_Source passage_.
As other people have mentioned c++ doesn't allow you to extend enums. You can however emulate enums using a namespace and a template that has all the benefits of enum class.

enum class has the following benefits:

Converts to a known integer type.
Is a value type
Is constexpr by default and takes up no valuable RAM on small processors
Is scoped and accessible by enum::value
Works in case statements
Provides type safety when used as a parameter and needs to be explicitly cast

Now if you define a class as an enum you can't create constexpr instances of the enum in the class declaration, because the class is not yet complete and it leads to a compile error. Also even if this worked you could not extend the value set of enums easily later in another file/sub project .

Now namespaces have no such problem but they don't provide type safety.

The answer is to first create a templated base class which allows enums of different base sizes so we don't waste what we don't use.

_Data shown_.
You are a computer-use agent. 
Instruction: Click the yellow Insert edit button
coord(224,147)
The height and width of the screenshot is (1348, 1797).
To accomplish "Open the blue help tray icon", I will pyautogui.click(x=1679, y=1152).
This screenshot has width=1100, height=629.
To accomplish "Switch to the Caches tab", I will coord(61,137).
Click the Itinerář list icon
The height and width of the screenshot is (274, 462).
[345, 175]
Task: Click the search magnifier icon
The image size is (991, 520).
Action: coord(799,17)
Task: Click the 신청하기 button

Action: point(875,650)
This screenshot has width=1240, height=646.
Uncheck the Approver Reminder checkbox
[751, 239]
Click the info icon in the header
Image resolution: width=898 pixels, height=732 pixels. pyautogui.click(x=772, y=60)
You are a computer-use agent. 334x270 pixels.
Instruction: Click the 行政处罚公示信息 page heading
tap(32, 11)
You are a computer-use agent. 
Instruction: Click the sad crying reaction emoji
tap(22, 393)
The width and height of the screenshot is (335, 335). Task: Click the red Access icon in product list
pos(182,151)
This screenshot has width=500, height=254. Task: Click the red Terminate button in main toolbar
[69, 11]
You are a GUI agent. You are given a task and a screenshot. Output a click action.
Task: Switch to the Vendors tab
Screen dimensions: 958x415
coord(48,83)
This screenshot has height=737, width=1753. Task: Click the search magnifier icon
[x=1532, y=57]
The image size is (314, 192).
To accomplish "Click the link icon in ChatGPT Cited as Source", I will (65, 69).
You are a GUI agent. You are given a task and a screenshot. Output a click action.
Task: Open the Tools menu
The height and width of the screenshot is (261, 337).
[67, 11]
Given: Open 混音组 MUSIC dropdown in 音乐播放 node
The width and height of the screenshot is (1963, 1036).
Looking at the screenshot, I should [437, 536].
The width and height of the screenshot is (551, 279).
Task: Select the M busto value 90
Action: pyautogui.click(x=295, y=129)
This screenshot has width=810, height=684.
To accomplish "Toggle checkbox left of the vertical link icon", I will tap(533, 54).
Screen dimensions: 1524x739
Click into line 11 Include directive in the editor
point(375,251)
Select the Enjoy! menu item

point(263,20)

_Stated problem A_.
Answer these from the enum passage, one line each:
(i) What does C++ not let you do to enums?
(ii) What do namespaces fail to provide?
(iii) What kind of base class is created first?
_Stated problem B_.
Reproduce the enum passage word for word, between "Converts to a" and "we don't use.", inclusive.
_Stated problem C_.
Does the enum passage support each statement? Answer yes or no, quoting the words that settle it.
(i) Enum class works in case statements.
(ii) Namespaces provide type safety.
(iii) A class defined as an enum can hold constexpr instances of the enum in its own declaration.
The material comes from a separate source, unrelated to the enum passage.

_Written solution A_.
(i) Extend them.
(ii) Type safety.
(iii) A templated base class that allows enums of different base sizes.

_Written solution B_.
Converts to a known integer type.
Is a value type
Is constexpr by default and takes up no valuable RAM on small processors
Is scoped and accessible by enum::value
Works in case statements
Provides type safety when used as a parameter and needs to be explicitly cast

Now if you define a class as an enum you can't create constexpr instances of the enum in the class declaration, because the class is not yet complete and it leads to a compile error. Also even if this worked you could not extend the value set of enums easily later in another file/sub project .

Now namespaces have no such problem but they don't provide type safety.

The answer is to first create a templated base class which allows enums of different base sizes so we don't waste what we don't use.

_Written solution C_.
(i) Yes: "Works in case statements"
(ii) No: "they don't provide type safety"
(iii) No: "you can't create constexpr instances of the enum in the class declaration"